__WHAT THE TASK ASKS__. Find the line containing "Viewport: 1280px width, 720px height." in the listing below; reproduce it and every line after, exactly. Skip pictures.

__SOURCE RECORDS__.
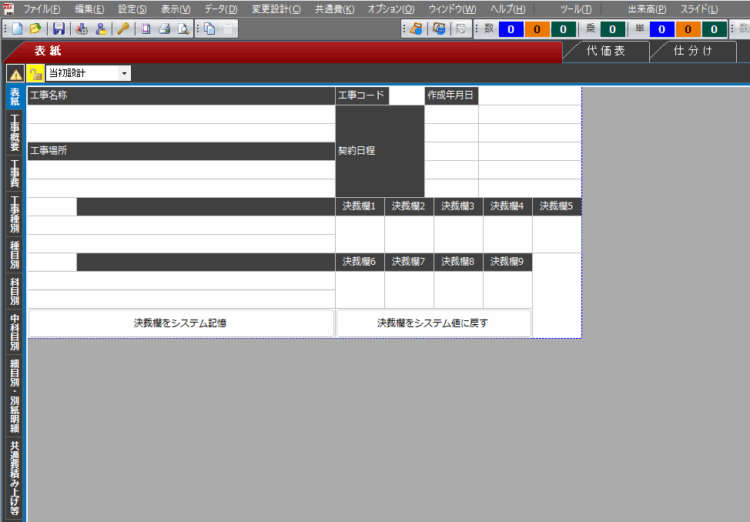750x522 pixels.
Task: Switch to the 仕分け tab
Action: (693, 51)
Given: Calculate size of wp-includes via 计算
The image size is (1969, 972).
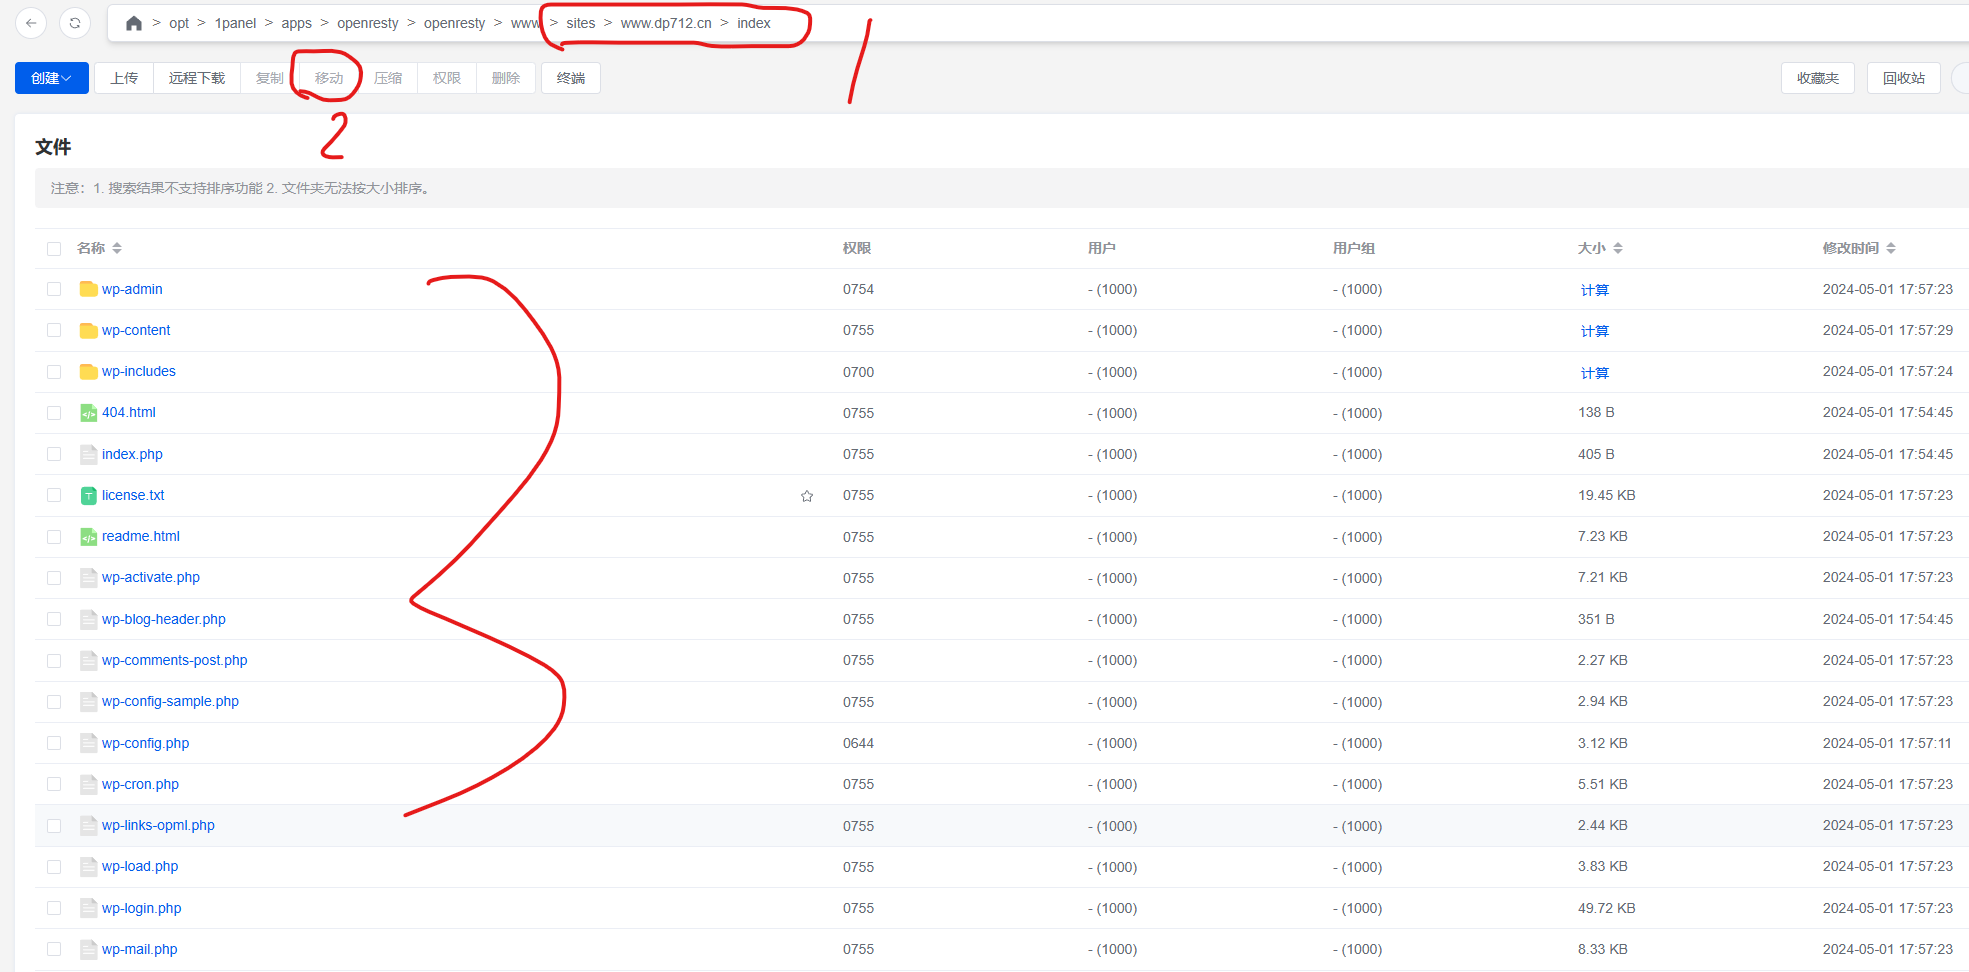Looking at the screenshot, I should 1594,373.
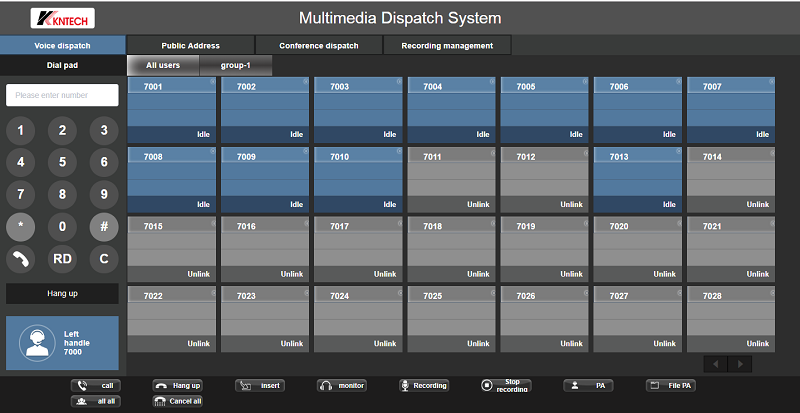800x413 pixels.
Task: Click the File PA button
Action: point(669,385)
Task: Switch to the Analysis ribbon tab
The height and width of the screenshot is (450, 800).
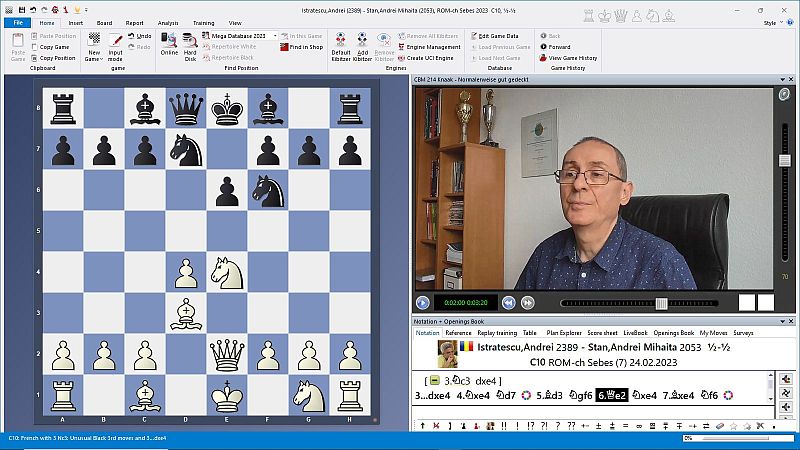Action: click(168, 22)
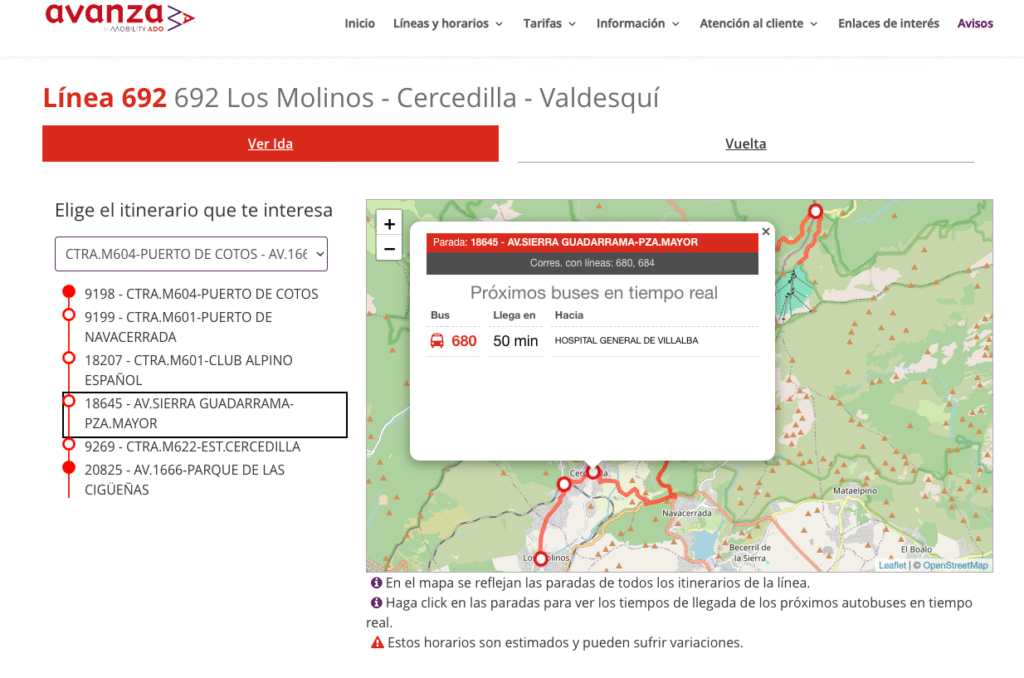Switch to the Vuelta tab
The height and width of the screenshot is (678, 1024).
tap(745, 144)
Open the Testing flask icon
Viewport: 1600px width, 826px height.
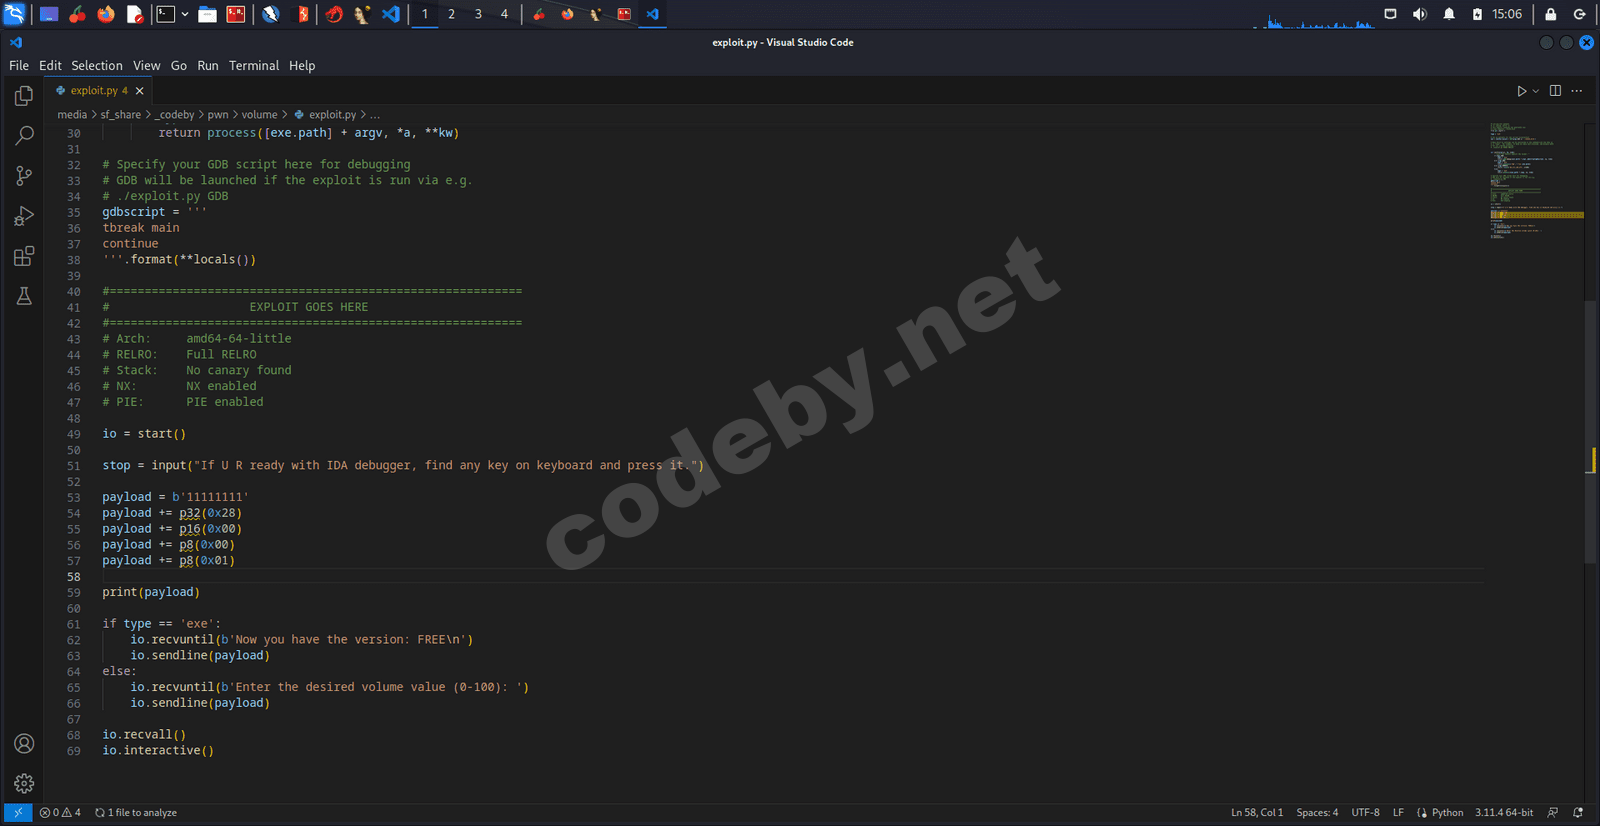point(24,296)
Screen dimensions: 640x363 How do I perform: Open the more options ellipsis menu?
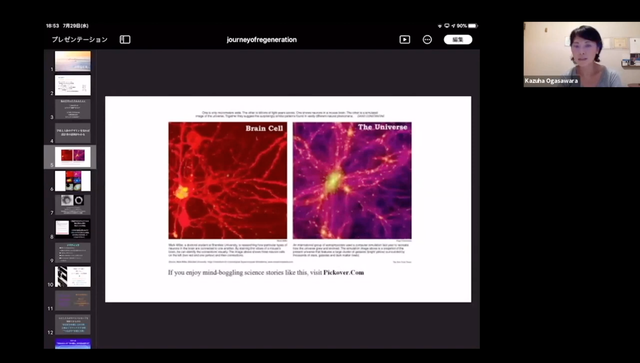427,40
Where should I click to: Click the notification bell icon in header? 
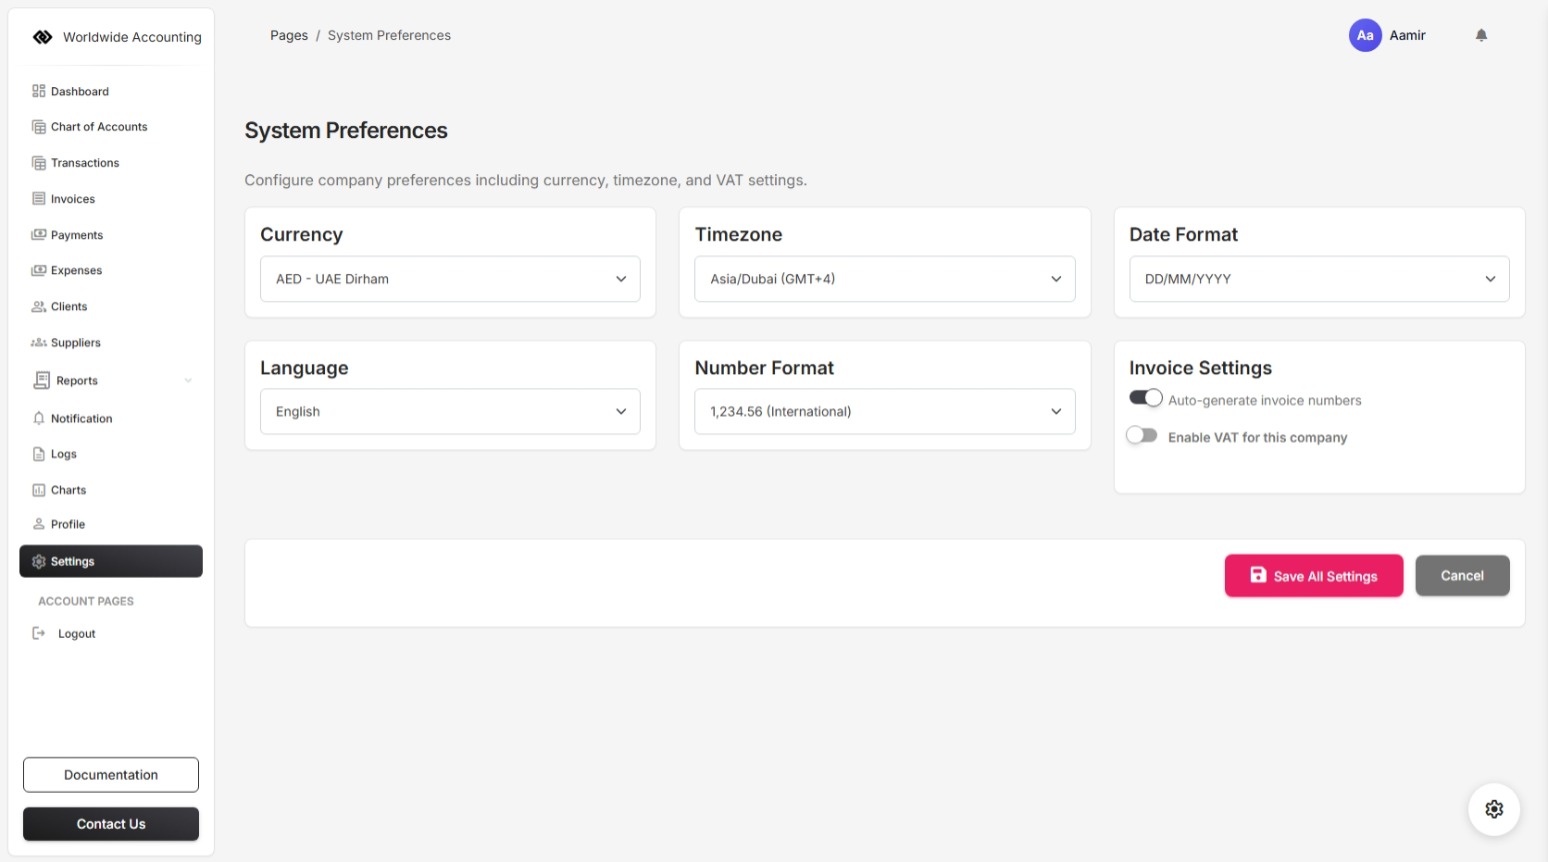(x=1481, y=35)
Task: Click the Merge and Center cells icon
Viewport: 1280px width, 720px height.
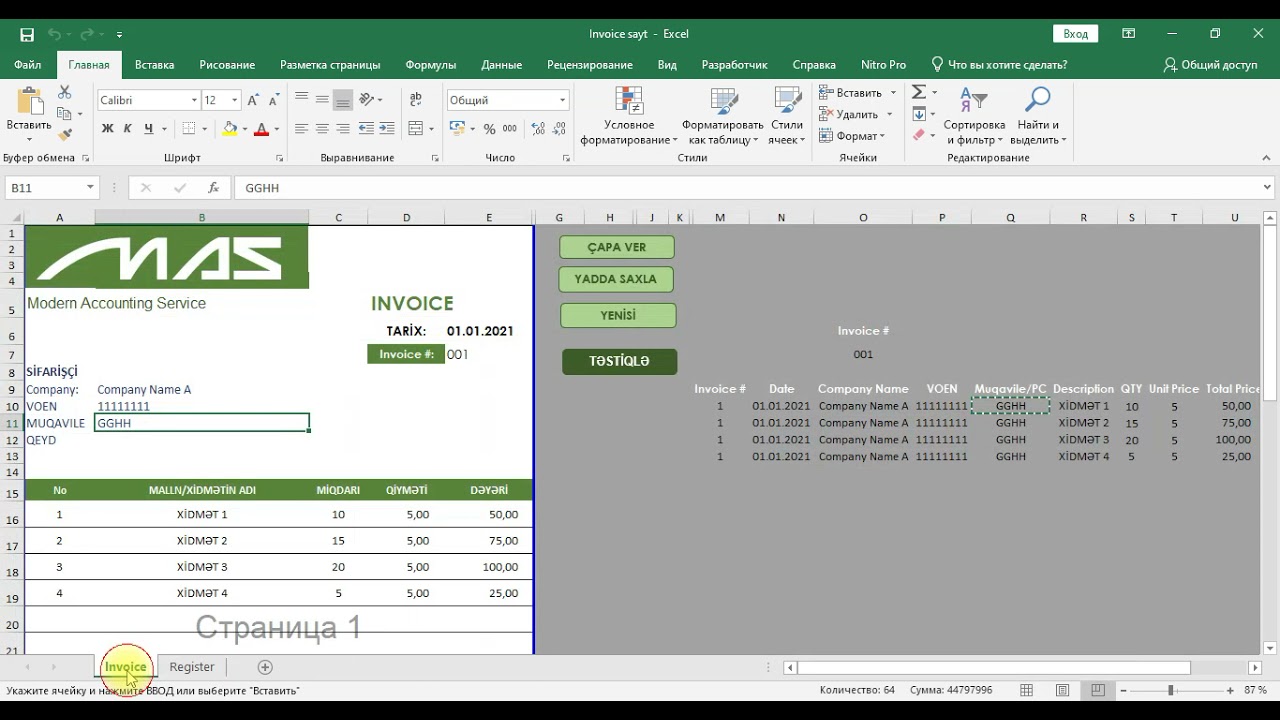Action: click(416, 129)
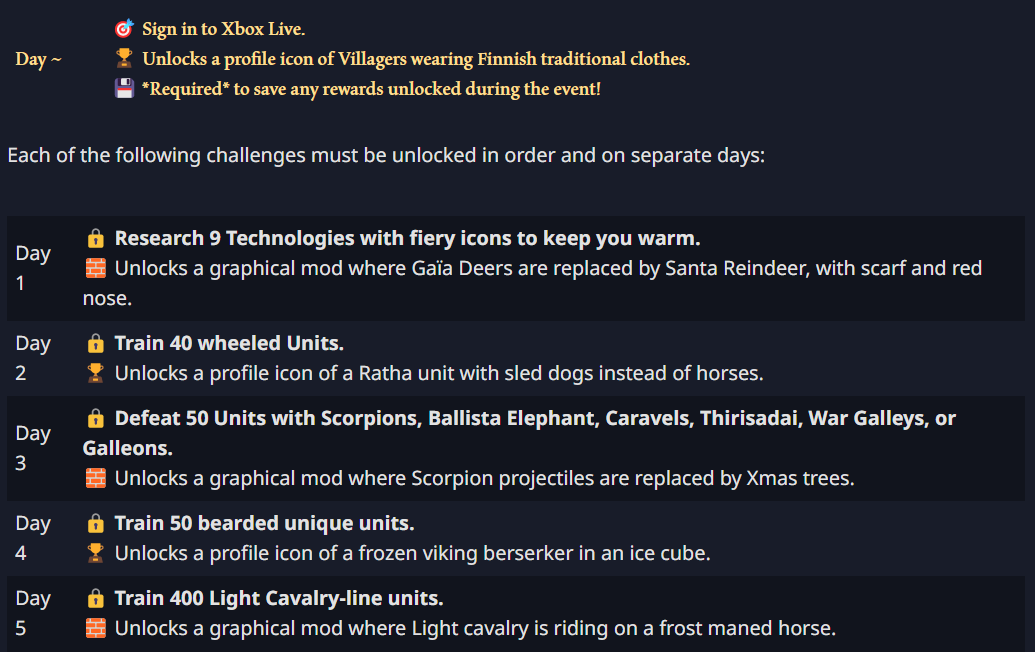
Task: Click the floppy disk save icon
Action: pyautogui.click(x=124, y=89)
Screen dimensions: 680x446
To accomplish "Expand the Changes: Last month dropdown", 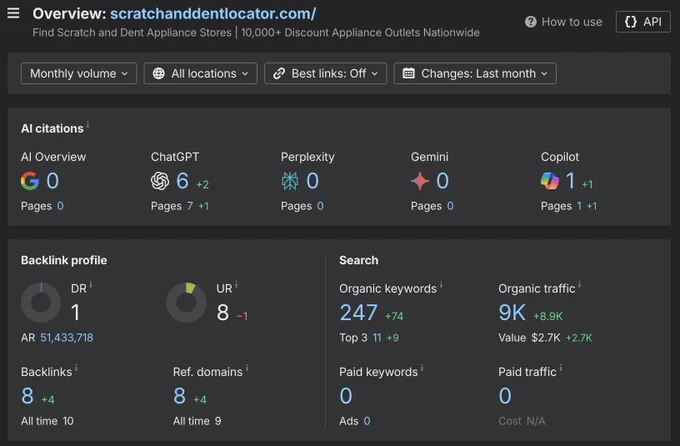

__RESPONSE FOR THIS EXERCISE__.
Viewport: 1280px width, 720px height.
Action: click(416, 129)
Task: Click the floppy disk save icon
Action: pyautogui.click(x=124, y=89)
Screen dimensions: 680x446
To accomplish "Expand the Changes: Last month dropdown", 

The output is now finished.